Вот в чем беда: по чьей вине Бог весть, но в обстановке современной жизни христианская святость иногда смахивает на донкихотство.
«— А отчасти немного есть тут и дури, уж признайся, — посмеиваясь, заметила Анна Кузьминишна по поводу розового башмачка.
Брат засмеялся.
— Может быть, ваша проницательность и тут видит верно; может быть. Во всяком случае, эта дурь мне настолько прирождена, а для других безобидна, что я имею намерение остаться ей верным».
Эта именно «безобидная дурь», безумная влюбленность в прошлое, реставрация, искусственное восстановление павшего, т. е., в последнем счете, реакция, пусть невинная, даже святая, но все-таки подлинная реакция, и есть сущность всякого донкихотства, которое в русском переводе значит славянофильство. И в этом смысле Вл. Соловьев тайный славянофил, несмотря на всю свою явную полемику с крайним правым крылом славянофильства.

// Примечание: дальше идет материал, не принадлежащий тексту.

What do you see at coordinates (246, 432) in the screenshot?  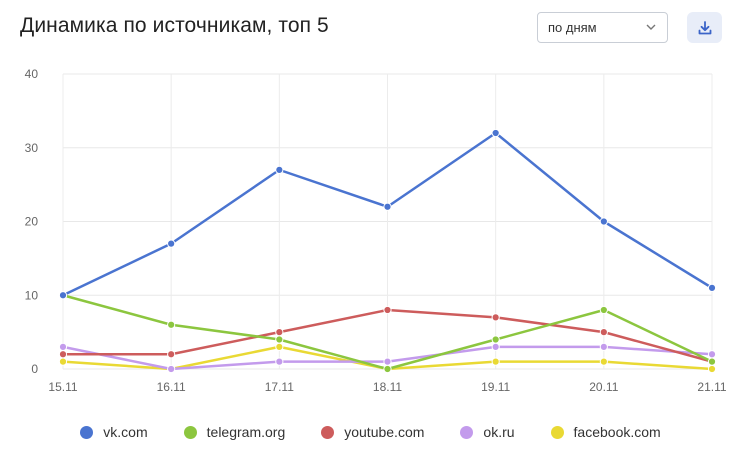 I see `legend-label: telegram.org` at bounding box center [246, 432].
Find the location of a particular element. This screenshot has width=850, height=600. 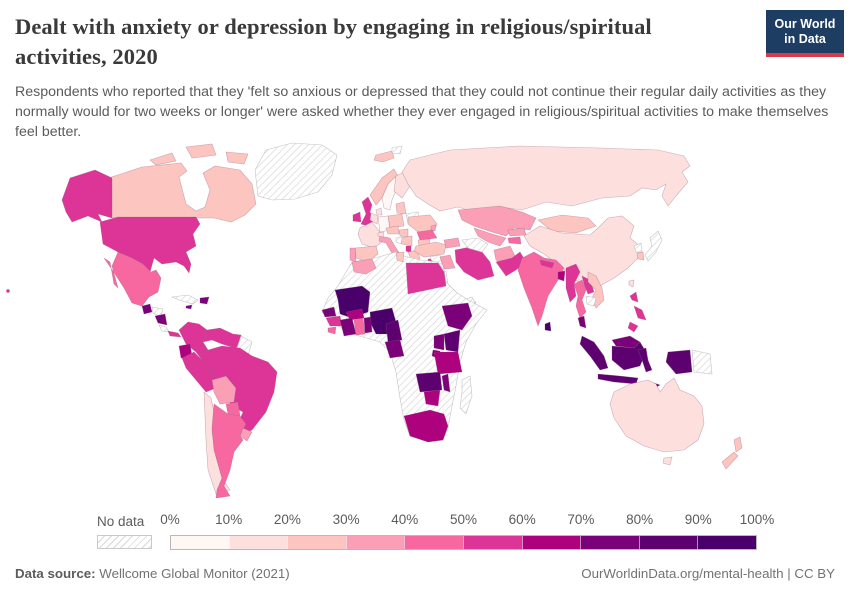

map-region-tasmania is located at coordinates (668, 461).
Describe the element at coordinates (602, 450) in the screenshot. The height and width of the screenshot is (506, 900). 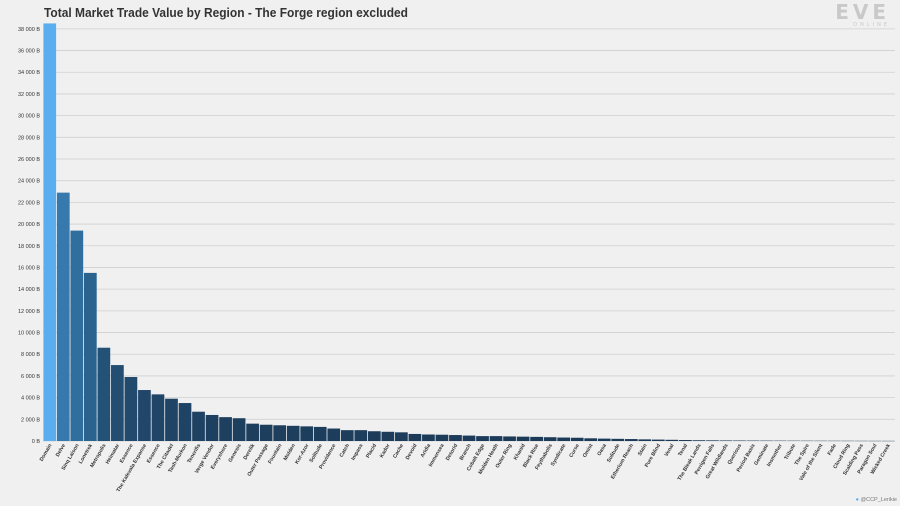
I see `x-tick-label: Oasa` at that location.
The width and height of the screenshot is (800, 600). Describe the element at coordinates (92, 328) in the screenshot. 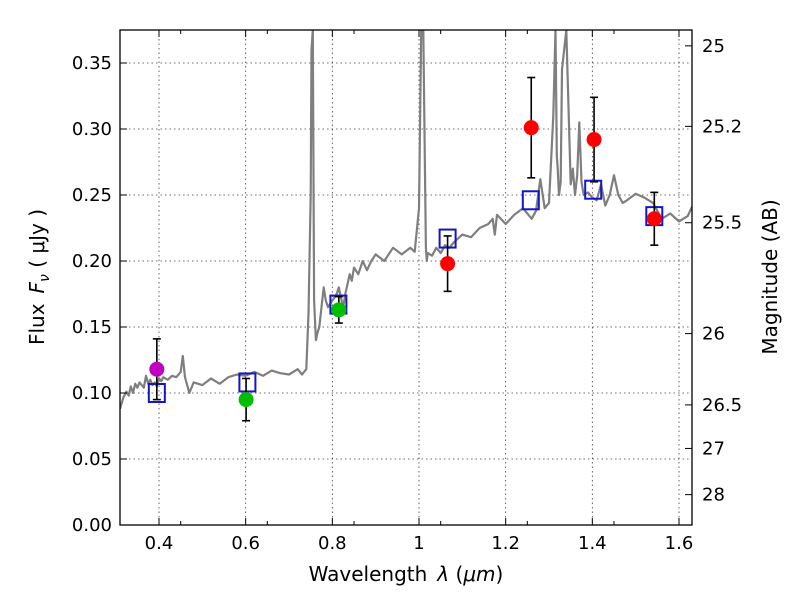

I see `y-tick-label: 0.15` at that location.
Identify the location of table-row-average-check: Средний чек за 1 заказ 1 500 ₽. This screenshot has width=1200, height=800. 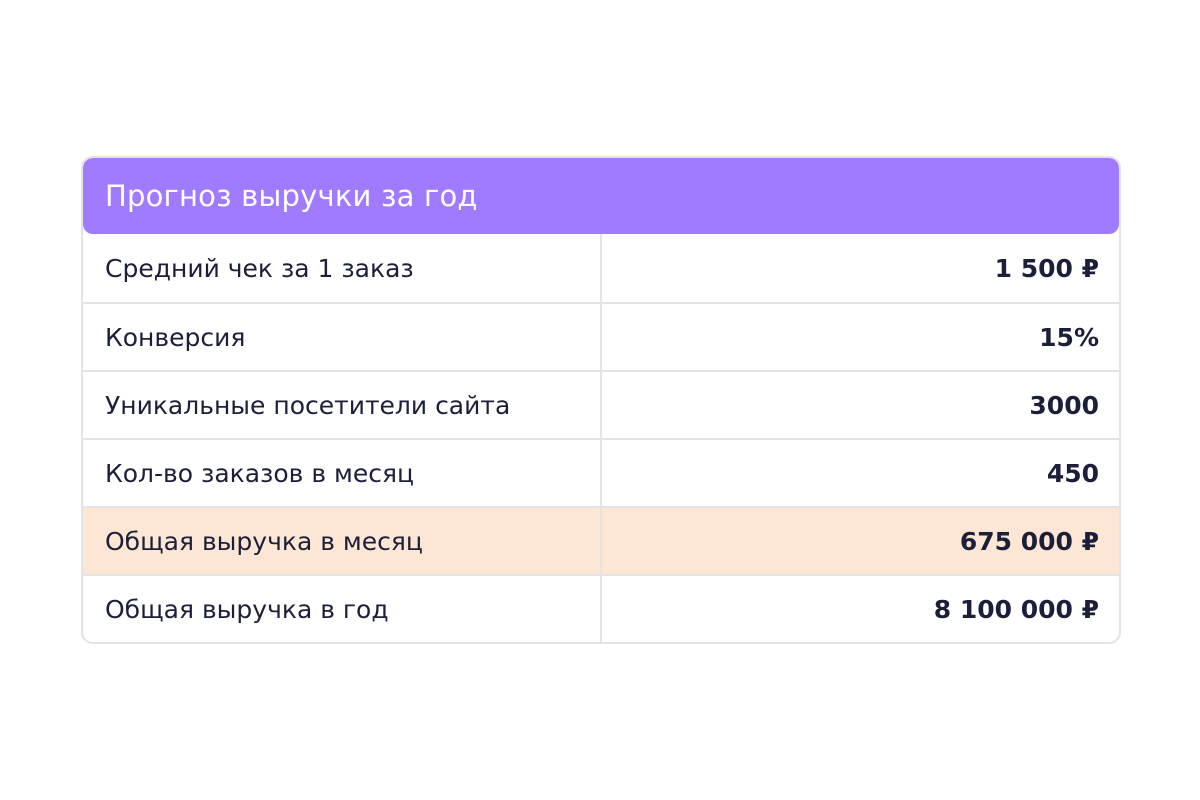
(601, 268).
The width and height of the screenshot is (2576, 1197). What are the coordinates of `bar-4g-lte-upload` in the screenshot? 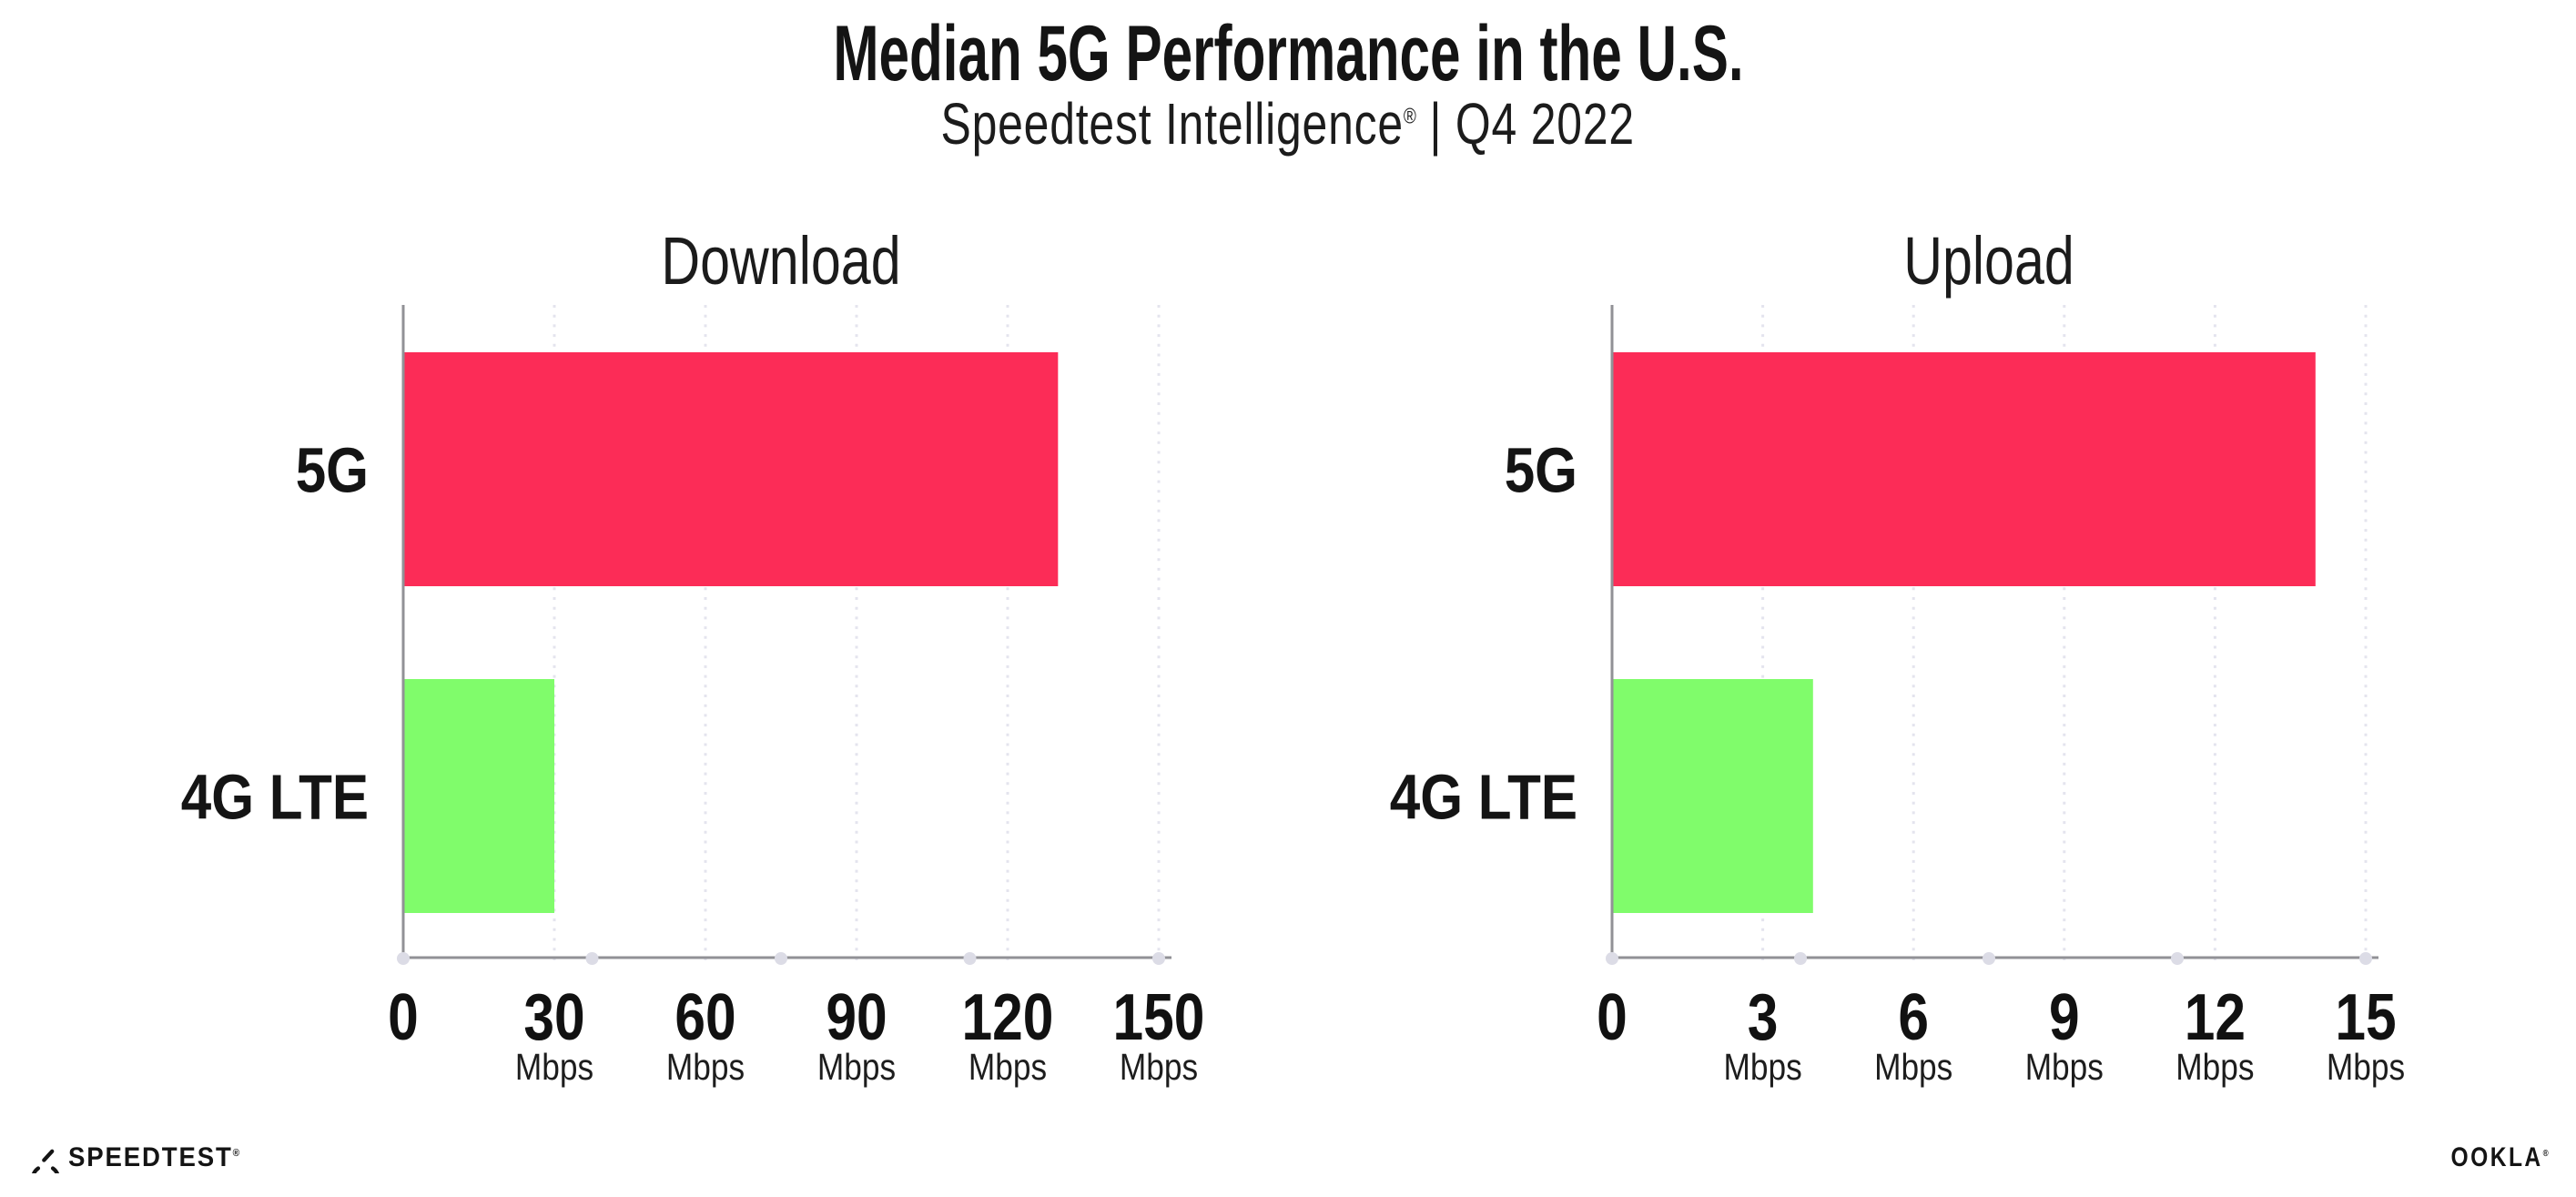 It's located at (1712, 796).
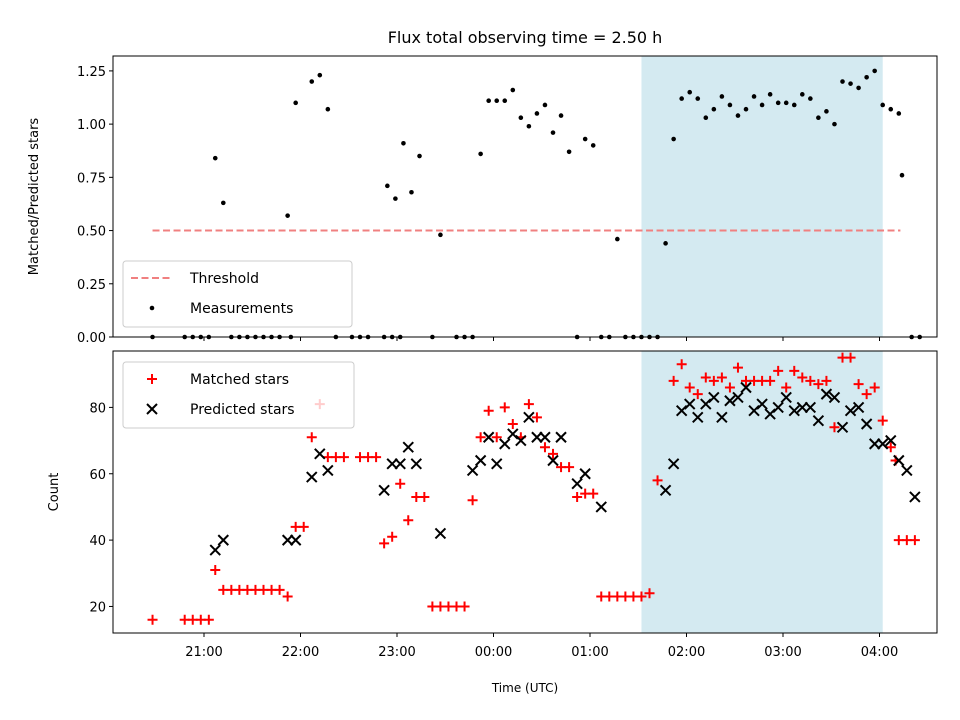 The width and height of the screenshot is (960, 720). What do you see at coordinates (238, 395) in the screenshot?
I see `legend: Matched stars Predicted stars` at bounding box center [238, 395].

Он имел одно виденье,Непостижное уму…Воротясь в свой замок дальний,Жил он, строго заключен.Все безмолвный, все печальный,Как безумец, умер он.«Розовый башмачок» — безнадежная романтика прошлого, желание сделать прошлое не только настоящим, но и будущим, таково безумие этого печального рыцаря Прекрасной Дамы. «Я имею намерение остаться ей верным», — решил он с гордым отчаянием, опустил забрало и «с лица стальной решетки ни пред кем не подымал».